▶ [GIVEN PROBLEM]
In the passage on aspect-oriented programming below, reproduce word for word the part starting at "In Java, AOP" and ending at "methods with aspects.".

▶ [PASSAGE GIVEN]
Horizontal concerns & SRP
We start with an object oriented tenet that states that one class must implement one and only one responsibility. This is called the Single Responsibility Principle (SRP). SRP states for instance that a UserService class can only do "user management" and nothing else. This at the outset may look very obvious to everyone. But on closer inspection of any typical UserService class the following can be observed:
- The UserService class may have to implement some logging functionality.
- User operations may have to be audited and hence some auditing functionality becomes required.
- Security needs to be enforced to ensure that only authorized users perform user operations.
- typical operations on the user object may have to be surrounded by transactions. These transactions ensure that all operations are atomic.
Thus there is more to the UserService than what meets the eye! The functionality that was specified above falls under the banner of horizontal requirements. These are also sometimes called non functional requirements since they are not part of the specification of what the UserService does directly. Horizontal concerns, if incorporated into the core code violate SRP. Since this kind of functionality is interspersed throughout the application, it is very hard to address changes in horizontal requirements without individually changing a lot of classes throughout the application. This is a cause for extreme application brittleness.
Introduction to AOP
Aspect Oriented Programming (or AOP) attempts to address this problem. Functional requirements (such as User Management) are directly handled by core classes in the application. Horizontal or non functional requirements such as security are implemented by specialized classes which are interwoven into the core classes. These specialized classes are called "aspects" and this approach to programming involving the interweaving of aspects around core target classes is called AOP. For the purposes of this article I am going to call the normal application class such as UserService that caters to a functional requirement of the application (such as User Management) as a target class. Now that we got the definitions out of the way, let us see how AOP is implemented in typical OO programming languages.
How aspects work
A typical aspect is integrated into an application as illustrated: A method in a target class is invoked. But before the control passes to the actual method, an aspect is invoked. The aspect first makes a decision whether the underlying method in the target class should be invoked. It may be possible that the aspect may decide to not invoke the underlying method. (Eg: Security aspects and caching aspects work this way) If it does decide that the underlying method should be invoked, then the control is passed to the target class after some pre-processing. The aspect also gets an opportunity to do some post processing after the underlying method in the target class returns after the invocation. Hence the AOP implementation must somehow get hold of the target class invocation and be able to "decorate" it with aspects. Let us look at some AOP implementations in Java.
In Java, AOP can be implemented in a few ways:
- Source Code Generation: In this, Java source code is generated around the class to decorate the methods with aspects.
- Byte Code Enhancement:In this strategy, the compiled java class code is ornamented with byte code that implements the aspects.
- Design Patterns: Certain design patterns facilitate interception. Examples of this include the Interceptor pattern, the Decorator pattern etc. A detailed discussion of these is not in the scope of this particular article.

▶ [COLLECTED DATA]

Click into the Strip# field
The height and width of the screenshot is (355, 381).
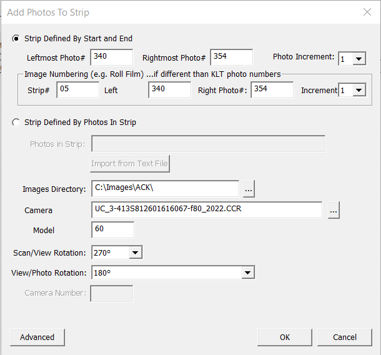[x=77, y=90]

▶ [FULL RESPONSE]
In Java, AOP can be implemented in a few ways:
- Source Code Generation: In this, Java source code is generated around the class to decorate the methods with aspects.